選択できる道
ありふれた経験の浅い方向けのFXの本では「差損が生じた時にはナンピン買いを入れることによって、ポジションの買い付け価格を小さくする」等助言されている事もありますが、現実にはナンピンには大きな落とし穴があると思います。
まず最初に、ナンピンの理屈について簡単に説明します。
ひとつの例として1ドル100円でドルを買ったとする。
$(ドル)買いですので、ドル高に向うほど儲けを得られますが反対に1ドル=95円まで円高方向に触れたとします。
この状況でポジションを維持し続けたら、損失が戻るためには5円分円安に動かなければなりません。
損は可能な限り早く回復したいと願うでしょう。
この状況を打破するためはじめにエントリーしたのと同額分の$を1ドルを95円で買います。
すると、ポジション全体の買い付けコストは1ドル=97.50銭まで下げることができますその結果、半分の幅で円安に向えば、損を取り戻す事が出来ます。
この流れがナンピンの理論です。
こういうふうに、ナンピン買いのやり方をみると、「確かに」という考えになるが、為替は容易には思うようにはいきません。
元々、1ドル=95円が底値だということなど、誰も予想できません。
もし、市場が強い円高ドル安地合であれば、1ドル95円ではとどまらず、一段の円高ドル安にいくリスクがあります。
ひとつの例として、97円50銭でナンピンを入れたにもかかわらず、95円まで円高になっとしたならばナンピン買いを入れた分についても赤字が生まれてしまいます。

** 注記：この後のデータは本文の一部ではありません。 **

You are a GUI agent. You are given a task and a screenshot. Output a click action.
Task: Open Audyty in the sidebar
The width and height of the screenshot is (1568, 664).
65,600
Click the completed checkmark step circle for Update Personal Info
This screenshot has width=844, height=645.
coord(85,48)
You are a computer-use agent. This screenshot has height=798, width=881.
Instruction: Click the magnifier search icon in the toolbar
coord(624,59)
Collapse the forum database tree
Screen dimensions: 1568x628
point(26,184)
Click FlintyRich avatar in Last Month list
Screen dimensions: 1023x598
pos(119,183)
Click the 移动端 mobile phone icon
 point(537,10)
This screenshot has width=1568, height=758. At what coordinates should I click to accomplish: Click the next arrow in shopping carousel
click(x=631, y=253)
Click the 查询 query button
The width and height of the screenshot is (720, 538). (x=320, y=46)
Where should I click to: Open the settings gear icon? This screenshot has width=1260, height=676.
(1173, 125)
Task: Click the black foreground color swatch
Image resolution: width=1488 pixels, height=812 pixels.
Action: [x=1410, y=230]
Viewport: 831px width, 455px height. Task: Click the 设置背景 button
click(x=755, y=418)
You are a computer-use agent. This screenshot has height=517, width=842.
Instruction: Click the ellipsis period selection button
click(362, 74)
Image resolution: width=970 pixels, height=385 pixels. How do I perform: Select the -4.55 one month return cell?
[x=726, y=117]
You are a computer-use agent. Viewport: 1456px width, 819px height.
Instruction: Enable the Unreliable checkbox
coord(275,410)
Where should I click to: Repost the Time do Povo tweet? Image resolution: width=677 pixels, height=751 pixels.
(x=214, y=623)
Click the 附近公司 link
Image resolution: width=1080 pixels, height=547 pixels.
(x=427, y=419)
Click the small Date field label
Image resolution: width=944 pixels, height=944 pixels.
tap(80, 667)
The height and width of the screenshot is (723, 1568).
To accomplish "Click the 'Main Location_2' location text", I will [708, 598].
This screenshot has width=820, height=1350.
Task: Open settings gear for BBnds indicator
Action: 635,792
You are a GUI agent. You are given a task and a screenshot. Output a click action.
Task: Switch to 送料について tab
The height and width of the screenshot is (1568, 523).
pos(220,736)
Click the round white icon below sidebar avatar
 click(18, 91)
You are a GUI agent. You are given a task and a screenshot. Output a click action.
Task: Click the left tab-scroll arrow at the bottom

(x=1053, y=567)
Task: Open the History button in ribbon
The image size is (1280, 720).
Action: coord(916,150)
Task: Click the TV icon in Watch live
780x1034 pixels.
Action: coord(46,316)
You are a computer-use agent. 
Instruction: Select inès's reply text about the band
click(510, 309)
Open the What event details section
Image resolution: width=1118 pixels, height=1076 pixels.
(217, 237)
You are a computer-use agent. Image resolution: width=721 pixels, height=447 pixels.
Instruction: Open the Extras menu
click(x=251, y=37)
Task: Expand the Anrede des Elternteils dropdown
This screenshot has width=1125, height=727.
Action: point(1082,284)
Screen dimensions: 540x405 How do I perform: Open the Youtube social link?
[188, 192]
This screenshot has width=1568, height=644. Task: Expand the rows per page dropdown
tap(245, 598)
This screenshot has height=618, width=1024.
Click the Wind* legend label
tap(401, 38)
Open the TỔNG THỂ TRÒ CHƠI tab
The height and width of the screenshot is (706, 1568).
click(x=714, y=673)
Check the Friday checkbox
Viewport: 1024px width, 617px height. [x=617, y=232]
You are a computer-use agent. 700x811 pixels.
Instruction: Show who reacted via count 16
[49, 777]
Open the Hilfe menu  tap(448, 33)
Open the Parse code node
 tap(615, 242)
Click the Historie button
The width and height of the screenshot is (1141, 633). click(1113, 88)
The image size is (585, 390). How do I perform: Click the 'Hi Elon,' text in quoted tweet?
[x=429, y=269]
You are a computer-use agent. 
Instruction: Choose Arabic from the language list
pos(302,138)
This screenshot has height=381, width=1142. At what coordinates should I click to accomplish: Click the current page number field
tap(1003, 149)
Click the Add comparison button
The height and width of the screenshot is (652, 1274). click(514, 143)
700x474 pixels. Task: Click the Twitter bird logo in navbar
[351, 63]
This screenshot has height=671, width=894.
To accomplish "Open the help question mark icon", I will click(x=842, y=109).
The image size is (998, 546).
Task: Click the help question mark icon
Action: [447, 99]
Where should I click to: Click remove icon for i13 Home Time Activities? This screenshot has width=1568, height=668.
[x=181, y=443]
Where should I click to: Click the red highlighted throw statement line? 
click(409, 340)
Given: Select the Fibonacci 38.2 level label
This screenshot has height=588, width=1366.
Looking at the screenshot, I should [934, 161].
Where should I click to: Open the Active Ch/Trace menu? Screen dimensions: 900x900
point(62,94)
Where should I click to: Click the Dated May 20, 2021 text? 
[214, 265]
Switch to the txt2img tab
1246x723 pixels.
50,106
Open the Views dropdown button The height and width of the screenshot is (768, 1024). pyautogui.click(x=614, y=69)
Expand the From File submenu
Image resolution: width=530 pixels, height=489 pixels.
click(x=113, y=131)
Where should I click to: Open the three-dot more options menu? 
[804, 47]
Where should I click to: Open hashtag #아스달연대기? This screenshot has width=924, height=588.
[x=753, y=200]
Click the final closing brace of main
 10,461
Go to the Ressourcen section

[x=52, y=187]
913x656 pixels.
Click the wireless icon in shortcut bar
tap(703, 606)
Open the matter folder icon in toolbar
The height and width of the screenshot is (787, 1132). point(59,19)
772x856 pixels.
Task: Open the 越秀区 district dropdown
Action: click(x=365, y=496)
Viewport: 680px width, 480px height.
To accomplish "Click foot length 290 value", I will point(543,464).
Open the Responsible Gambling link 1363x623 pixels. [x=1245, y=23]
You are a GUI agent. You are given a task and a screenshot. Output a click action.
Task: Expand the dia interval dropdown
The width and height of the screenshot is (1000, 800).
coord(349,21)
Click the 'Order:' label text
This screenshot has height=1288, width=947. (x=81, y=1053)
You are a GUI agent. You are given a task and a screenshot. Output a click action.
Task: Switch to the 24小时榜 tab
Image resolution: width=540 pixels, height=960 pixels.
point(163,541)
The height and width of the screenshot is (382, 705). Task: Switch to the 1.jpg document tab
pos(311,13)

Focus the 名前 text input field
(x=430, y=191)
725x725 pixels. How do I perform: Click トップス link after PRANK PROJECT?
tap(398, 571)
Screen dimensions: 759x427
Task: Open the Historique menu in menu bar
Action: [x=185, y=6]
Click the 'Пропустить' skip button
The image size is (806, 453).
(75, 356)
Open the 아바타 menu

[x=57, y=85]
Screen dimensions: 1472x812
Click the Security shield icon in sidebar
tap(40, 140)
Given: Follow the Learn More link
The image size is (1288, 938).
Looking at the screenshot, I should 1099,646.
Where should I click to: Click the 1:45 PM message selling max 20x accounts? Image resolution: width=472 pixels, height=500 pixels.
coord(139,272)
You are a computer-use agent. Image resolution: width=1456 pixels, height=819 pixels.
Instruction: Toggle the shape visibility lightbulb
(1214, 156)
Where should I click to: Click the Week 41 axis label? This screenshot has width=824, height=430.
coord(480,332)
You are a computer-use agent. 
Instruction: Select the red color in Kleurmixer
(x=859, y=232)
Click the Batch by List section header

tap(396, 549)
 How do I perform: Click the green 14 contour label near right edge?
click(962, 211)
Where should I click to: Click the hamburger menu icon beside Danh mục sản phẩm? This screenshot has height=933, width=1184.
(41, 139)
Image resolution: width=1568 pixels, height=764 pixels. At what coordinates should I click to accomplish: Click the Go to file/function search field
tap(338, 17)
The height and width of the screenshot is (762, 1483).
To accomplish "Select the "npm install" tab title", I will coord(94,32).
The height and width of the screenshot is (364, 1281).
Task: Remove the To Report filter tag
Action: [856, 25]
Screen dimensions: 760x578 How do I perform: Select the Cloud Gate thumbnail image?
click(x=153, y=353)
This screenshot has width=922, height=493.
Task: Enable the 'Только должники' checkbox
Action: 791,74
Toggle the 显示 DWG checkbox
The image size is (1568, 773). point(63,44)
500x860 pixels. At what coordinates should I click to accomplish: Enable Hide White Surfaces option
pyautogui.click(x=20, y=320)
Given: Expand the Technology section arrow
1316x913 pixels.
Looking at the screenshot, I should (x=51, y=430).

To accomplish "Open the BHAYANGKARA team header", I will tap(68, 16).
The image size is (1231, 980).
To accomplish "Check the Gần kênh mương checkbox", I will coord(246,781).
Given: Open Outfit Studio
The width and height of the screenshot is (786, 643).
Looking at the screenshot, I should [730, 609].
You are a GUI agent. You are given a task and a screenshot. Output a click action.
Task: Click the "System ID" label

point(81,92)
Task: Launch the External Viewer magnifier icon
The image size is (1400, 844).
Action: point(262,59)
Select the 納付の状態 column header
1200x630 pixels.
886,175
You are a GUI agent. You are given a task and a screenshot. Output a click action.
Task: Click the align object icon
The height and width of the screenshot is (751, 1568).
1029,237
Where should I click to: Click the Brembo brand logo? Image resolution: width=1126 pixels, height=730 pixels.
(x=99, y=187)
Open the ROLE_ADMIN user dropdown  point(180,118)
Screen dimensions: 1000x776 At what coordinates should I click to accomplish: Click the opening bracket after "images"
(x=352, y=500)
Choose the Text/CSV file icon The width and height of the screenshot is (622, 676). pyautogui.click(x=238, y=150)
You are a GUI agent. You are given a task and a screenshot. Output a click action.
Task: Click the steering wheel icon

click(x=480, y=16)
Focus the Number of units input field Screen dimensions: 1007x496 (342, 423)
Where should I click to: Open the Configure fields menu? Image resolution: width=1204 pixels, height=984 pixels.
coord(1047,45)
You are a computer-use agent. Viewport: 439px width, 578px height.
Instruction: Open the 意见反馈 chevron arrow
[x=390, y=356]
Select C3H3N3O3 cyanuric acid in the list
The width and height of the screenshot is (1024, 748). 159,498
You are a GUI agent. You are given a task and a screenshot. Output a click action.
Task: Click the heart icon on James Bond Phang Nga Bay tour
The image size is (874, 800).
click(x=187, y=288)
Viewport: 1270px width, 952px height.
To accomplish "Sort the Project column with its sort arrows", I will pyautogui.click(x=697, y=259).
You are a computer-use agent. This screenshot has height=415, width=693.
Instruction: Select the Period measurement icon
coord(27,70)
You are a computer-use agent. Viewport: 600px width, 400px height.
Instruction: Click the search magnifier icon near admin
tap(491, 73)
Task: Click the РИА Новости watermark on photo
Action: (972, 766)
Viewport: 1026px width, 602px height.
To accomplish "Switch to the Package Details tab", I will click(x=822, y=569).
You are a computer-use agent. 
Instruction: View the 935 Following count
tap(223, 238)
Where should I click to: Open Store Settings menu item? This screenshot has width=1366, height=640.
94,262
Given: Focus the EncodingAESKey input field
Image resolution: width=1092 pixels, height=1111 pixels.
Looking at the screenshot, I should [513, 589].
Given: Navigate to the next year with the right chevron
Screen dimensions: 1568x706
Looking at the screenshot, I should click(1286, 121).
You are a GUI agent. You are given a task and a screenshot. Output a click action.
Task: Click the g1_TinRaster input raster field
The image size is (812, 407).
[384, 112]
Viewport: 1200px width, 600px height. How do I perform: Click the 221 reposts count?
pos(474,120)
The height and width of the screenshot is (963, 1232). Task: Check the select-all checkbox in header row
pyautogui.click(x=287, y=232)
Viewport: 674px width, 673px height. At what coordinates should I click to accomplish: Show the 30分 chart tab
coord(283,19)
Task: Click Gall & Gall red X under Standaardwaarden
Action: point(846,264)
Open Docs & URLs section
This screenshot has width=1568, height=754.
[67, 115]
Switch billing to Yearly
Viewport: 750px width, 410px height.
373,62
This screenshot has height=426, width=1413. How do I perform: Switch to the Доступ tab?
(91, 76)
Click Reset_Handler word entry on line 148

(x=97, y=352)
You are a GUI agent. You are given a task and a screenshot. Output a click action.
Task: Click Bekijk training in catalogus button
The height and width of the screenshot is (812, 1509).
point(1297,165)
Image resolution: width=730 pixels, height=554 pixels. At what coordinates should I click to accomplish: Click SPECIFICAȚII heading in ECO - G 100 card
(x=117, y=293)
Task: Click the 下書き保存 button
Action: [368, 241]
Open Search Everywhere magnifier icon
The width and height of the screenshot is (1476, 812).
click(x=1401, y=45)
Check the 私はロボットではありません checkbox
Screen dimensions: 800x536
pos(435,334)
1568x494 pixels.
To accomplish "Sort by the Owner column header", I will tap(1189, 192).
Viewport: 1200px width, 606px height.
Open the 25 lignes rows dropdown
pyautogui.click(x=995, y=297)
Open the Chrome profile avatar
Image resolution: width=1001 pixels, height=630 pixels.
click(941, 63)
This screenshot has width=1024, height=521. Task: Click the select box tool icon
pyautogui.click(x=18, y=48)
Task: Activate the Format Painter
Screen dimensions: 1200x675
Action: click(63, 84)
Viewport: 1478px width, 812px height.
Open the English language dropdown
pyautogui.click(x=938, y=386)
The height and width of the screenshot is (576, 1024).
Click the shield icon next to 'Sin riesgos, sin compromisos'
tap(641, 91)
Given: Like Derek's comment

この状況では、初めに注文したドルとあわせてダブルで為替差損が生まれます。
それゆえ、ナンピンは厄介です。
それならば、為替相場があなたのシナリオとは反対の方向に向ってしまった場合いかなる術で危険を軽減すればいいのだろうか。
そういう時には選択できる道は2つだけあります。
ひとつめは潔くあきらめて損切りをすること。
ふたつめは、その段階で、自分が持っているポジションを小さくする事によって改めて為替相場が戻るのをひたすら待つことだ。
かなり弱腰の術だと考える人もいるでしょう。
けれども、所有しているポジションに損が生じた時適切な手法はこの2つ以外にはありません。
言うまでも無く、理論としてはナンピンするという手法もあると思います。
だけどナンピンは、自身がマイナスになっている状態で買いポジションを減らすどころか、反対にポジションを積み増していく考え方です。
この手段では、危機をコントロールすることなどどこをどうやっても無謀だと考えるべきです。
ナンピンを続けられればいつの日にか損失が回復するかもしれません。
けれども、その前にお金がマイナスになってしまいます。